## Task to complete
Could you output, exactly and with nothing else, every line from the one that contains "Instruction: Click the" through the last line of the listing below?
%%
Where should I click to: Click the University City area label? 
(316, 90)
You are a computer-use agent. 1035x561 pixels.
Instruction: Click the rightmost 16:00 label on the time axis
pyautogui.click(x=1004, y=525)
%%
## Answer to this problem
Instruction: Click the rightmost 16:00 label on the time axis
pyautogui.click(x=1004, y=525)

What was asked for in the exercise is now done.